原文

1/43のミニカーを実車のように撮影し、実車の現役時代を紹介するこのコーナー、今回はフットワークが1992年のF1に参戦するために開発した、フットワークFA13を取り上げていこうと思う。

シリーズ90回目の記念ということで、スパーク製のミニカーで紹介していく。

当モデルは、日本人F1ドライバーのパイオニア的存在である鈴木亜久里氏のドライバーフィギュアが付いた、非常に精度の高い製品になる。

マシンデータと戦績

まずはフットワークFA13の主要諸元をチェック。

年式1992年
カテゴリーF1
コンストラクターフットワーク
マシン名FA13
デザイナーアラン・ジェンキンス
ボブ・ベル
エンジン無限ホンダMF-351H
主要諸元表

つづいてフットワークFA13の戦績を見てみる。

コンストラクターアルボレート鈴木亜久里
シーズン順位7位10位20位
シーズンポイント6P6P0P
優勝0回0回0回
表彰台0回0回0回
ポールポジション0回0回0回
ファステストラップ0回0回0回
戦績表

フットワーク・無限・鈴木亜久里の日系F1チーム

フットワークという会社をご存知だろうか?

フットワークとは1990年代にはたくさんのトラックが日本の道を往来していた運送業者で、ホワイトをベースにオレンジで描かれたダックスフントのイラストがトレードマークだった。

そのフットワークは1990年にF1チームアロウズのメインスポンサーになり、のちに買収。翌1991年にはチーム名が、そして1992年にはコンストラクターとしてもフットワークを名乗ることになる。

資金面が安定したチームは、前年までティレル、その前はマクラーレンで使用していたホンダ製V型10気筒エンジンの改良版である、無限ホンダ製のV10エンジンを1992年に獲得。

また、それと同時に鈴木亜久里氏をチームに招き入れ、かつてのフェラーリエースドライバーだったミケーレ・アルボレートとコンビを組むことになり、チーム国籍・エンジン・ドライバーのひとりが日本になった。ちなみに当時F1実況を行なっていた古舘伊知郎氏が付けたあだ名が『F1日本大使館』。

1992年製フットワークFA13のシャシーは、フロント部分のデザインを前年好走したジョーダン191風のハイノーズに変更。

そして第13戦からは、ドライバーの負担を軽減する目的でオートバイのようなシーケンシャルタイプのトランスミッションを採用する。

中堅チームにしては豊富な資金で、リタイヤの少ない安定した成績を残したが、マシンは一発の速さがなく、獲得した選手権ポイントは6でコンストラクターズランキングは7位にとどまった。

では、そのフットワークFA13のミニカーを詳しく見ていこう。

フットワークFA13のミニカーを実車のように撮る!

それでは1/43のフットワークFA13を撮影していこうと思う。

もちろんテーマはいつものように、『実車のように撮る!』。

フットワークのカーナンバー10は鈴木亜久里のマシン。

提示情報

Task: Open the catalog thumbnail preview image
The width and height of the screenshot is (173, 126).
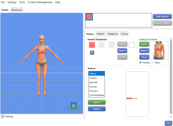Action: 159,51
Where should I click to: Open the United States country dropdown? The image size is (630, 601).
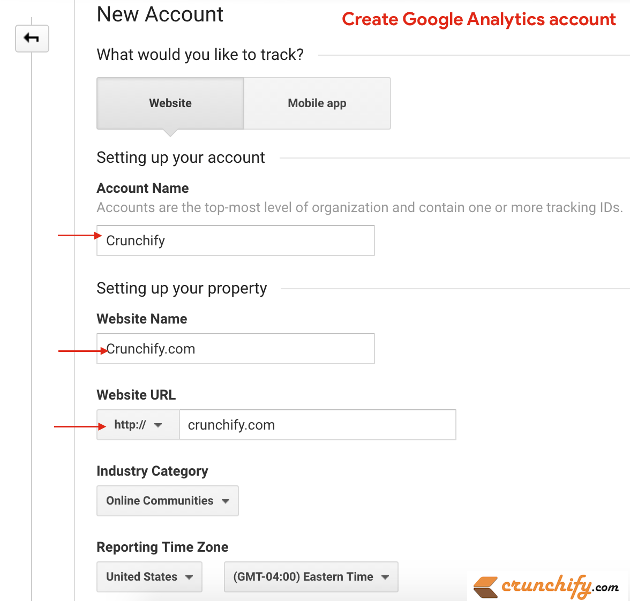coord(149,576)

課題の詳細
フットワークFA13を紹介する原文のうち、「フットワークとは1990年代」から「ンキングは7位にとどまった。」までをすべて、一字も変えずに書き写してください。

回答
フットワークとは1990年代にはたくさんのトラックが日本の道を往来していた運送業者で、ホワイトをベースにオレンジで描かれたダックスフントのイラストがトレードマークだった。

そのフットワークは1990年にF1チームアロウズのメインスポンサーになり、のちに買収。翌1991年にはチーム名が、そして1992年にはコンストラクターとしてもフットワークを名乗ることになる。

資金面が安定したチームは、前年までティレル、その前はマクラーレンで使用していたホンダ製V型10気筒エンジンの改良版である、無限ホンダ製のV10エンジンを1992年に獲得。

また、それと同時に鈴木亜久里氏をチームに招き入れ、かつてのフェラーリエースドライバーだったミケーレ・アルボレートとコンビを組むことになり、チーム国籍・エンジン・ドライバーのひとりが日本になった。ちなみに当時F1実況を行なっていた古舘伊知郎氏が付けたあだ名が『F1日本大使館』。

1992年製フットワークFA13のシャシーは、フロント部分のデザインを前年好走したジョーダン191風のハイノーズに変更。

そして第13戦からは、ドライバーの負担を軽減する目的でオートバイのようなシーケンシャルタイプのトランスミッションを採用する。

中堅チームにしては豊富な資金で、リタイヤの少ない安定した成績を残したが、マシンは一発の速さがなく、獲得した選手権ポイントは6でコンストラクターズランキングは7位にとどまった。